By now it has been widely reported elsewhere that Tim Russert did indeed die from a ruptured plaque in his Left Anterior Descending coronary artery -- a classic "widowmaker's" MI. Interestingly, CNN reports that NBC did have an AED on site, and that it was not used, because DC EMS showed up at the same time, and that the presenting rhythm for EMS was V Fib. Not a surprise, really.

Medics tried to revive Russert

The only take home message I derive from the case is that stable coronary disease is never stable in the setting of new-onset symptoms. When a small, non-occlusive plaque ruptures and develops an occlusive thrombus, even someone with a recent negative angiogram can infarct and die. Which is why I have a low threshold for admitting patients with chest pain, even those who have been studied recently.

Also:
Oz: [...] that creates this referred pain that in cardiology and cardiosurgery we recognize to be angina.

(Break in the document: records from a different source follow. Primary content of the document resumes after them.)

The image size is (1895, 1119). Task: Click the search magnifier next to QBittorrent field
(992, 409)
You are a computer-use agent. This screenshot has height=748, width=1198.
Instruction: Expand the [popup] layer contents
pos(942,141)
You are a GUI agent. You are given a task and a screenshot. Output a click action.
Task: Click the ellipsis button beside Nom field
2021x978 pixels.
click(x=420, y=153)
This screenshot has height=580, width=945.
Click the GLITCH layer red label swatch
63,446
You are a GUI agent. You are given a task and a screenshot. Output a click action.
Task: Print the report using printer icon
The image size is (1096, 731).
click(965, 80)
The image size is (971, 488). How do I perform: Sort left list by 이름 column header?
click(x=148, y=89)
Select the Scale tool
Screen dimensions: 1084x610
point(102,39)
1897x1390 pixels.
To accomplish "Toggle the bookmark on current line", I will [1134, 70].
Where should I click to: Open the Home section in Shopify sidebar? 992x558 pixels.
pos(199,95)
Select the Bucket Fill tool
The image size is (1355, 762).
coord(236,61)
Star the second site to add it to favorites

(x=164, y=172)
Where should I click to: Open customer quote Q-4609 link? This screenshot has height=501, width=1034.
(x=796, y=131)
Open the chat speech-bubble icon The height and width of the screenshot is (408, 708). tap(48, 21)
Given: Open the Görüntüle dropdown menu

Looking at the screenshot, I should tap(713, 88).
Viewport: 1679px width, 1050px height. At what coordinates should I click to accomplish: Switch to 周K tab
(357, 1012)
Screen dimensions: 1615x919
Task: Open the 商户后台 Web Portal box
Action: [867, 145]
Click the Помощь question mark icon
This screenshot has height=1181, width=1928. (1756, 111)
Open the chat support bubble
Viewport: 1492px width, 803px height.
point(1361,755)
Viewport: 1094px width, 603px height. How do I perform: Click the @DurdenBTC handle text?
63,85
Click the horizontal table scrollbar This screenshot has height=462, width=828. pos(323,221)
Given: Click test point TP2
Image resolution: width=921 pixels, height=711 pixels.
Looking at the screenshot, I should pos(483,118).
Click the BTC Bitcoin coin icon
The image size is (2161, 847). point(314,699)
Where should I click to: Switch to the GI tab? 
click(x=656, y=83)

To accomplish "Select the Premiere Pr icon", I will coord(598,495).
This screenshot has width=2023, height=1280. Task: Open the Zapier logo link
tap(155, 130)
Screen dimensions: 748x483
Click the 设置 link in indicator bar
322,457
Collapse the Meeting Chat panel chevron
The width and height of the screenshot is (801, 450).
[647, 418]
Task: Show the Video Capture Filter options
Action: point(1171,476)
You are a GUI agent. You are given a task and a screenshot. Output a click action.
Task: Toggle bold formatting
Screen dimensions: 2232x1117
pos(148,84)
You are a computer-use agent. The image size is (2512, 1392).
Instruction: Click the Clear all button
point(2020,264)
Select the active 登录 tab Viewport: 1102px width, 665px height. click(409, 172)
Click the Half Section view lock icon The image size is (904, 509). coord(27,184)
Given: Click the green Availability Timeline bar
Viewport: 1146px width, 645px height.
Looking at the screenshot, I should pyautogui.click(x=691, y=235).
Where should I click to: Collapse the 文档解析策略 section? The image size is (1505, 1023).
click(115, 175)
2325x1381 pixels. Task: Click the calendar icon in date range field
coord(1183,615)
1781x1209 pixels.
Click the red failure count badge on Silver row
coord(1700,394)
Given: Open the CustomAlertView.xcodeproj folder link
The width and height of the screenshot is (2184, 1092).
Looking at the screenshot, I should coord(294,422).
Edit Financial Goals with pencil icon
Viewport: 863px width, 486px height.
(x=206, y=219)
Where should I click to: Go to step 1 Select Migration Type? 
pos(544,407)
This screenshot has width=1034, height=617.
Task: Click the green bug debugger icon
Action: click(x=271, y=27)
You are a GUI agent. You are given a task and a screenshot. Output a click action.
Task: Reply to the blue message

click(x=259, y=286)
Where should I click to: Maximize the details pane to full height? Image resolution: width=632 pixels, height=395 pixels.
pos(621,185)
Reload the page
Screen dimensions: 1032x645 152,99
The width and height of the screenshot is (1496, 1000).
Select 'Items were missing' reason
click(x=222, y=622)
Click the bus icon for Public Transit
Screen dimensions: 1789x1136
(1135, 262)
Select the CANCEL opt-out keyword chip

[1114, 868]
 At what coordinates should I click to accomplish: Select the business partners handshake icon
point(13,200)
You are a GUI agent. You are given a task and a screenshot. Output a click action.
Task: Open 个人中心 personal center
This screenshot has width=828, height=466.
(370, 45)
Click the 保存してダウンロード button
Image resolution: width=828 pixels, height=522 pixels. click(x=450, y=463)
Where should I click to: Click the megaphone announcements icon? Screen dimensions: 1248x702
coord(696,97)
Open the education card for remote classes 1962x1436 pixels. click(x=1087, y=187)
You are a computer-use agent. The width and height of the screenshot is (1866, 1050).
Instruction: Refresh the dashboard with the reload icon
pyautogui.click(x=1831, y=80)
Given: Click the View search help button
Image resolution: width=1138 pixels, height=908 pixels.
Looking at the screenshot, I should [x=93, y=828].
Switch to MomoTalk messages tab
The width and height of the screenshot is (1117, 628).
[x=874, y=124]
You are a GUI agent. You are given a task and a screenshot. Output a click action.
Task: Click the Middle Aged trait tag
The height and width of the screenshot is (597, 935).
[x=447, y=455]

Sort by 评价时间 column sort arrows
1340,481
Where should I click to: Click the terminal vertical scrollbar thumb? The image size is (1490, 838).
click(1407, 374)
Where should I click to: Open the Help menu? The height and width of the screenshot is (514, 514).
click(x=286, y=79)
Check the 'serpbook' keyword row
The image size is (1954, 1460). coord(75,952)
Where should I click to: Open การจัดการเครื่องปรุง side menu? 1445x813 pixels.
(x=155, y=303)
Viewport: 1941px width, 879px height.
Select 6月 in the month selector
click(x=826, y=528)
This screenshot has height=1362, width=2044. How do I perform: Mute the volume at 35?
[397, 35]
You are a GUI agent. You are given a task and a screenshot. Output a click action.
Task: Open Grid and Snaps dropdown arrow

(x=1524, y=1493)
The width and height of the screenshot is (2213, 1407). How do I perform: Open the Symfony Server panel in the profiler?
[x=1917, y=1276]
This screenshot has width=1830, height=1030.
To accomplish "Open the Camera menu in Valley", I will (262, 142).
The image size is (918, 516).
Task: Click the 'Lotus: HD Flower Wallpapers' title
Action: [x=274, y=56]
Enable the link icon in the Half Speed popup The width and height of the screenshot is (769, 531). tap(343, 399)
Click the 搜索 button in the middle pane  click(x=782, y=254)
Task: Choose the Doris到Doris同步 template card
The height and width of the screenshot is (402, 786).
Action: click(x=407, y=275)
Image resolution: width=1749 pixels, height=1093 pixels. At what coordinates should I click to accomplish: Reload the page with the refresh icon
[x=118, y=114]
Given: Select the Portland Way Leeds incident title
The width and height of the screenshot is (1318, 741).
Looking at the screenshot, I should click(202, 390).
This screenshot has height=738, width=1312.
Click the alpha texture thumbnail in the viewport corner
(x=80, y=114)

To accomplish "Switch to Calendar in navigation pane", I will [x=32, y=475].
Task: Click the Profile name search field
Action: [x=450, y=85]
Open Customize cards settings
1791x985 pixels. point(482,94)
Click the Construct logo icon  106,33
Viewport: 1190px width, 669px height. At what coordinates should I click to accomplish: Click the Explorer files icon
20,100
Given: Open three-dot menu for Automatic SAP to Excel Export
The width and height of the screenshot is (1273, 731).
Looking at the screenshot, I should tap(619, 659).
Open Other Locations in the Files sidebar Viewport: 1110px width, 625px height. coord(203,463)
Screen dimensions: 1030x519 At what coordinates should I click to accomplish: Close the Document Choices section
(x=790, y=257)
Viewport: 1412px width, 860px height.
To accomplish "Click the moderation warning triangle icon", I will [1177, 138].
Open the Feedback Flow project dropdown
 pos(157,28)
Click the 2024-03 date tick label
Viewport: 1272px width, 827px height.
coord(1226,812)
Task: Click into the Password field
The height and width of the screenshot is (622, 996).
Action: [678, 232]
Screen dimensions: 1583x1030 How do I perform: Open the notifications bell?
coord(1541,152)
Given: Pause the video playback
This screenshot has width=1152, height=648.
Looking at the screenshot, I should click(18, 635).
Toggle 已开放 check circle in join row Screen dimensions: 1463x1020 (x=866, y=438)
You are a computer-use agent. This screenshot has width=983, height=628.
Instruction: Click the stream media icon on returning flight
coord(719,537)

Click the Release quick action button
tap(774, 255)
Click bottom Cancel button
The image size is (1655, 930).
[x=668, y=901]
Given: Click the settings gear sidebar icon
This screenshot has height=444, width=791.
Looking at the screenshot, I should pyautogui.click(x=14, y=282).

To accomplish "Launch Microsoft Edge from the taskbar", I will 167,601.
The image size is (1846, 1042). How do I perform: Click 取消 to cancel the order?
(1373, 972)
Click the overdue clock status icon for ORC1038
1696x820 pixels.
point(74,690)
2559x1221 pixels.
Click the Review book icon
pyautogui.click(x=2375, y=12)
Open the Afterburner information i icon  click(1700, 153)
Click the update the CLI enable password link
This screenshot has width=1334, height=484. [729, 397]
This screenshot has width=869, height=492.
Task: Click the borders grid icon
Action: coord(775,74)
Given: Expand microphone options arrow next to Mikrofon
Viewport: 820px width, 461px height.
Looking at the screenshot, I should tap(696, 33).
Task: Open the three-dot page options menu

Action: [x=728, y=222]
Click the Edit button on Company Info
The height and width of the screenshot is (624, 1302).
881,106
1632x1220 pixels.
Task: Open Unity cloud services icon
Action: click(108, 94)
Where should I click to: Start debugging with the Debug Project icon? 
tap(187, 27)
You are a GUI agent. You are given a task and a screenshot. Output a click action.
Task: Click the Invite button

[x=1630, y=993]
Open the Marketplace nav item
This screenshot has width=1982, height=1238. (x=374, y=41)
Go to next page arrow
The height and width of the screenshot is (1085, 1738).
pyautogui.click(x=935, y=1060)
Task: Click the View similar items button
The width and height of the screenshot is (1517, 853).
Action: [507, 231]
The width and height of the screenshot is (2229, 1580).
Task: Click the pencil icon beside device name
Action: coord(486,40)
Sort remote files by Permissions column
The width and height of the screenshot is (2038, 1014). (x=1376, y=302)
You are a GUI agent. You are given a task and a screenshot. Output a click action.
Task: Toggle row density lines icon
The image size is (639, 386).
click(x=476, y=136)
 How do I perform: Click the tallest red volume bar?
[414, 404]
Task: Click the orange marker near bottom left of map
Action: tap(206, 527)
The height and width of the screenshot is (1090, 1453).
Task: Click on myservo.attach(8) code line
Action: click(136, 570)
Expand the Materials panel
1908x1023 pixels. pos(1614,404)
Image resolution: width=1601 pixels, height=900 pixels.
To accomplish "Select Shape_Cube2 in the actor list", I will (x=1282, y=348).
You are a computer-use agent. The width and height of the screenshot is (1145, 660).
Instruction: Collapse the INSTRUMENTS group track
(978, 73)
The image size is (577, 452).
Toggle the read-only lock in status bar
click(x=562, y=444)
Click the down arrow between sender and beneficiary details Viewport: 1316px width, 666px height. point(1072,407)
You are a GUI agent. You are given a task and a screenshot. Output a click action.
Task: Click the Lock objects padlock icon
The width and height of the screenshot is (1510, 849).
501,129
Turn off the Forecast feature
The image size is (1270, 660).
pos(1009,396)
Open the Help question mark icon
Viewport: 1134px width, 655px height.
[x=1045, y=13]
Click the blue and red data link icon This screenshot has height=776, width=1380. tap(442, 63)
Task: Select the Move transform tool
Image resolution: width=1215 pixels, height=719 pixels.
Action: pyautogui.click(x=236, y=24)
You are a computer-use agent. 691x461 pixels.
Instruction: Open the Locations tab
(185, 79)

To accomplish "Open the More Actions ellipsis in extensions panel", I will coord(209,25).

"Cardiosurgery"? Who the hell calls it "cardiosurgery"? I've never heard that term before. It's like those misguided buffoons who call Emergency Medicine, "Emergentology." Get with it.

4 comments:

jaik said...

I'm rather curious what sort of pieces Mr Russert was working on before he suddenly died without warning at a relatively young age in good health. Sounds mighty suspicious to me when a leading political journalist dies suddenly under strange circumstance during an election year. At least he didn't receive anthrax in the mail weaponized at a US military lab in Maryland the way Tom Brokaw and Tom Daschle did.

shadowfax said...

Russert wasn't much of a journalist in that sort of way. He didn't break news so much a make news, if you follow the distinction. He would have people on and get them to say newsworthy things, or to use his show as a visible platform to push their message (as Cheney liked to do). I can't recall ever seeing an original piece of traditional investigative journalism from the man.

Though who knows, maybe he was going to interview Putin...

LucidSplash said...

I kind of like Emergentology, if you go by the theory that calling anything ending in -ologist increases respectability score. Which is not to say that it isn't stupid that Americans act that way.

Anonymous said...

Emergentology? Does that mean I can call the field of Infectious Diseases "IDology?"

I once heard someone quip about how if the orthopedists were called "orthopods" then we should call the gastroenterologists "gastropods."